Par ailleur, n'oublies pas cette adresse :  MacDK .


----------



## pampelune (8 Juillet 2003)

Moi j'ai eu un "léger" problème lors de l'essai de MlMac :

tout d'un coup, attendant mon DD travailler comme un fou, alors que je ne faisais pas grand chose et MlMac non plus, j'ai vu sa taille diminuer de 2Go !!!

Il m'a fallu utiliser Cocktail pour retrouver mon DD...du coup, ça m'a bien inquiété et je l'ai supprimé...pourtant ça avait l'air pas mal du tout.


----------



## alfred (8 Juillet 2003)

comme avec ml donkey, les fichiers, même en début de download se voit déjà attribuer leurs taille finale.
donc même si tu n'as downloadé que 10 mo d'un fichier, il pèse déjà 700 mo. et donc si tu as lancé 6 downloads ca prend très vite de la place.


----------



## alfred (8 Juillet 2003)

c'est parce que le download ne se fait pas de manière linéaire, comme avec xnap (p ex) mais est séparé en plein de petits fichiers qui se chargent chacun en fonction de leurs disponibilité.


----------



## pampelune (8 Juillet 2003)

Hé bien pourtant je n'ai essayé qu'un ou deux fichiers mp3...

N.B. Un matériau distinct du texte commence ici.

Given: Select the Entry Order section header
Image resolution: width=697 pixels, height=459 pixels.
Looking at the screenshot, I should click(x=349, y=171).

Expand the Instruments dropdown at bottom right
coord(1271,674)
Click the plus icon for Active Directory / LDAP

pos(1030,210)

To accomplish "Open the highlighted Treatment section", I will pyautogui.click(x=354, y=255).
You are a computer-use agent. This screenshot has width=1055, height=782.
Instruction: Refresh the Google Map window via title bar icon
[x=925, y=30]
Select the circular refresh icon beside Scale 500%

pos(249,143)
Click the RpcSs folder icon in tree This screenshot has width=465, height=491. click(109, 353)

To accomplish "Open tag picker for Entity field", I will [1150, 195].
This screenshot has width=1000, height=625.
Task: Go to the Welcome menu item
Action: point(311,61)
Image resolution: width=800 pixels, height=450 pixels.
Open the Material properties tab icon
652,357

Donc même s'il leur affectent la taille définitive, ça fait maxi 10 ou 11Mo je pense, pas 2Go !


----------



## bouilla (11 Juillet 2003)

je relance le sujet car j'ai égalmt des problemes avec mlmac.

c'est assez récent et je m'apercois que je ne suis pas le seul (vu sur les commentaires de versiontracker), dés lors que je lance mlmac, apres qq minutes d'utilisation, ma connection internet s'arrete  
	

	
	
		
		

		
		
	


	




 je suis obligé de debrancher/rebrancher mon modem ethernet pour la récuperer et ce systématiquement...

config : freebox, pismo 500, 10.2.6, mlmac 0.6


----------



## alfred (12 Juillet 2003)

bizarre. 
	

	
	
		
		

		
		
	


	




pourquoi n'utilisez vous pas ml donkey avec l'interface web ?
c'est simple et j'ai jamais eu de problèmes.


----------



## Arthemus (12 Juillet 2003)

Il en faut au moins un et ça sera peut être moi mais MlMac fonctionne très bien chez moi !
Tout ne se télécharge pas tout de suite, mais ce n'est pas pire qu'avec d'autres logiciels, et aucun soucis de connexion. 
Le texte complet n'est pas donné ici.